**REQUIRED WORK**
Only the lines below from the one containing "Instruction: Click the minotaur" to the one containing "Given: Select the side a input field" should be repeated, both included and unchanged.

[Start of section]

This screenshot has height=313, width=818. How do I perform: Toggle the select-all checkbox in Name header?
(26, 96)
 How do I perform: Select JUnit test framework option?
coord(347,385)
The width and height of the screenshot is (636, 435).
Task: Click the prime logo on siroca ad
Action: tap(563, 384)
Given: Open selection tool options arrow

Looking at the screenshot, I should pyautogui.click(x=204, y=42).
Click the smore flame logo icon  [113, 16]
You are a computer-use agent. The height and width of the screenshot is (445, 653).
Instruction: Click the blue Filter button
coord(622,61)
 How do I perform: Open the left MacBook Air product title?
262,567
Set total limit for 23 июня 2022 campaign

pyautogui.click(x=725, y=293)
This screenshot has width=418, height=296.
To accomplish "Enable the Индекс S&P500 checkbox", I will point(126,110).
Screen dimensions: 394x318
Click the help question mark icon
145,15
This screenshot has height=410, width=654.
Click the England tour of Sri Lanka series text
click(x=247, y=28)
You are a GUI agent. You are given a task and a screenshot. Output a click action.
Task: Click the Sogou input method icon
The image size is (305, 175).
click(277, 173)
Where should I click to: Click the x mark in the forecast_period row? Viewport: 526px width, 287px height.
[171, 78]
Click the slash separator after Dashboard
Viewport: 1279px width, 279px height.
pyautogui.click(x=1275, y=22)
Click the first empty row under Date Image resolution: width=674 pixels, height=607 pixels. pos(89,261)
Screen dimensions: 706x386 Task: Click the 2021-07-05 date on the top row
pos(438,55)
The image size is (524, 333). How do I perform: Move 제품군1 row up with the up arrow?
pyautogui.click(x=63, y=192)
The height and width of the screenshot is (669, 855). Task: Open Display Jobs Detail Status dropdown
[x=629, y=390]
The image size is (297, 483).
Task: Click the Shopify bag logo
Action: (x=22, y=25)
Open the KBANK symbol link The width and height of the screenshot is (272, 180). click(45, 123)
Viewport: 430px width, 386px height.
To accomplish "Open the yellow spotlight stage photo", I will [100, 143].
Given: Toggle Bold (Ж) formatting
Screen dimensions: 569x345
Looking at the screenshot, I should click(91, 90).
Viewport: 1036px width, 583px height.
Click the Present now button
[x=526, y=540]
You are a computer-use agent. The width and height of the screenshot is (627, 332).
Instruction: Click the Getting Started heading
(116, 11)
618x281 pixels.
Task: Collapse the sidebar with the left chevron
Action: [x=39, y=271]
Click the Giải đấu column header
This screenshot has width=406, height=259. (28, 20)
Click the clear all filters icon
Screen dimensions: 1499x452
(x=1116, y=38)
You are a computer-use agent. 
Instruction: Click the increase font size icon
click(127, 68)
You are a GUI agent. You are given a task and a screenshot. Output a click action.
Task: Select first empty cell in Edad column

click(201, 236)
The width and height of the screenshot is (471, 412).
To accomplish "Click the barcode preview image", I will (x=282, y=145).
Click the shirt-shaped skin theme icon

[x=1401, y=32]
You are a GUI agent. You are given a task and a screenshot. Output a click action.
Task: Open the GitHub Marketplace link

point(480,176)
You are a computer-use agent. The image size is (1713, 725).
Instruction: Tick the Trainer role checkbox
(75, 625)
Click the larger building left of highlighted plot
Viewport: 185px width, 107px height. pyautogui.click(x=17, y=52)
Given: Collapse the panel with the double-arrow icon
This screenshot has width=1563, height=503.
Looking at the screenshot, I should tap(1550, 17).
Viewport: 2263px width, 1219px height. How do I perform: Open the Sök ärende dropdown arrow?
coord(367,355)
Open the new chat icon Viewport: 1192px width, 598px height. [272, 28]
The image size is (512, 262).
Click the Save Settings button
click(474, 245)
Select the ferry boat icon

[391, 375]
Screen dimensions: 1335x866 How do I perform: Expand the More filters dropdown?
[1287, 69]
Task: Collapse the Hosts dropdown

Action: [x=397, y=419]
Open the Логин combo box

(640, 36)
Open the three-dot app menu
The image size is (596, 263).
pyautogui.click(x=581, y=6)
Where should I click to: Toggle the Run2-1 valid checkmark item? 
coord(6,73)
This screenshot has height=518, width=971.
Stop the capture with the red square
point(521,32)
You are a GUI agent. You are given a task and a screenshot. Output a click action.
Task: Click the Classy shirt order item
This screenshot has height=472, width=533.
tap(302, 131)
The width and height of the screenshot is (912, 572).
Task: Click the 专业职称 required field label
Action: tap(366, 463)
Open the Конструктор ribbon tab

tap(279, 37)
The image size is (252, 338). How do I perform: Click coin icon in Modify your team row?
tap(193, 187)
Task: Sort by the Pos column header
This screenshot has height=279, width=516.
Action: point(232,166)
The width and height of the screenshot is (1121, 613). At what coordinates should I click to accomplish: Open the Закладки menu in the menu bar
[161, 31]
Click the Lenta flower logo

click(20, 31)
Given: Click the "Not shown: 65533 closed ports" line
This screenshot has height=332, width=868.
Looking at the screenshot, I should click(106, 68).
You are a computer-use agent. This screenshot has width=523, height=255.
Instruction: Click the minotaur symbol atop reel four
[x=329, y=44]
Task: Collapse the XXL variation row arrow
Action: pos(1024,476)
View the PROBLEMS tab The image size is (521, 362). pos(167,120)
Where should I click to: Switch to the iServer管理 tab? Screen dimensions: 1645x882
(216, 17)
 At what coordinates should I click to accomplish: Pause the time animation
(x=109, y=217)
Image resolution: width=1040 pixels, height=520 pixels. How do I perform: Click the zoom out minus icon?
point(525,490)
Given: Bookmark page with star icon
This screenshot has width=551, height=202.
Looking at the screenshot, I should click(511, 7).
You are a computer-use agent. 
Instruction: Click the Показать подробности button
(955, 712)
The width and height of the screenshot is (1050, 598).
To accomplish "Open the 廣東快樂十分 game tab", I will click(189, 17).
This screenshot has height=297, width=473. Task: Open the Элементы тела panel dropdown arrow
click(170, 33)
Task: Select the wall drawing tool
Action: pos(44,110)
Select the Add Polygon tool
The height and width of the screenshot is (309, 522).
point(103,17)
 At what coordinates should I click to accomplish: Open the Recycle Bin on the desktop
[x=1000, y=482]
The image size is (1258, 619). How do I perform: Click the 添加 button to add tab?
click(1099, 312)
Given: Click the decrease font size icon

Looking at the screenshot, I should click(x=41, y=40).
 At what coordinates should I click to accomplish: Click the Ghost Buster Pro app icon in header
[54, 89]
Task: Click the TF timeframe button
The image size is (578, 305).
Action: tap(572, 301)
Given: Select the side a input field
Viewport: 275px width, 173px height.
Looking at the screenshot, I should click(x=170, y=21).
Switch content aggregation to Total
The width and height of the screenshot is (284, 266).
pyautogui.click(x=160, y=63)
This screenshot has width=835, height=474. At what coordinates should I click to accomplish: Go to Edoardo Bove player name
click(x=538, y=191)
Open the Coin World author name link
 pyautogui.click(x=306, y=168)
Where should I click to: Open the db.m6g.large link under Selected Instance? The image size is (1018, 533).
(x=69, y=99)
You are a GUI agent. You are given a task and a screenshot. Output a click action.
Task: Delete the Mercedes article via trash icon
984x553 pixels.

[End of section]

**RESULT BELOW**
Instruction: Click the minotaur symbol atop reel four
[x=329, y=44]
Task: Collapse the XXL variation row arrow
Action: pos(1024,476)
View the PROBLEMS tab The image size is (521, 362). pos(167,120)
Where should I click to: Switch to the iServer管理 tab? Screen dimensions: 1645x882
(216, 17)
 At what coordinates should I click to accomplish: Pause the time animation
(x=109, y=217)
Image resolution: width=1040 pixels, height=520 pixels. How do I perform: Click the zoom out minus icon?
point(525,490)
Given: Bookmark page with star icon
This screenshot has width=551, height=202.
Looking at the screenshot, I should click(511, 7).
You are a computer-use agent. 
Instruction: Click the Показать подробности button
(955, 712)
The width and height of the screenshot is (1050, 598).
To accomplish "Open the 廣東快樂十分 game tab", I will click(189, 17).
This screenshot has height=297, width=473. Task: Open the Элементы тела panel dropdown arrow
click(170, 33)
Task: Select the wall drawing tool
Action: pos(44,110)
Select the Add Polygon tool
The height and width of the screenshot is (309, 522).
point(103,17)
 At what coordinates should I click to accomplish: Open the Recycle Bin on the desktop
[x=1000, y=482]
The image size is (1258, 619). How do I perform: Click the 添加 button to add tab?
click(1099, 312)
Given: Click the decrease font size icon

Looking at the screenshot, I should click(x=41, y=40).
 At what coordinates should I click to accomplish: Click the Ghost Buster Pro app icon in header
[54, 89]
Task: Click the TF timeframe button
The image size is (578, 305).
Action: tap(572, 301)
Given: Select the side a input field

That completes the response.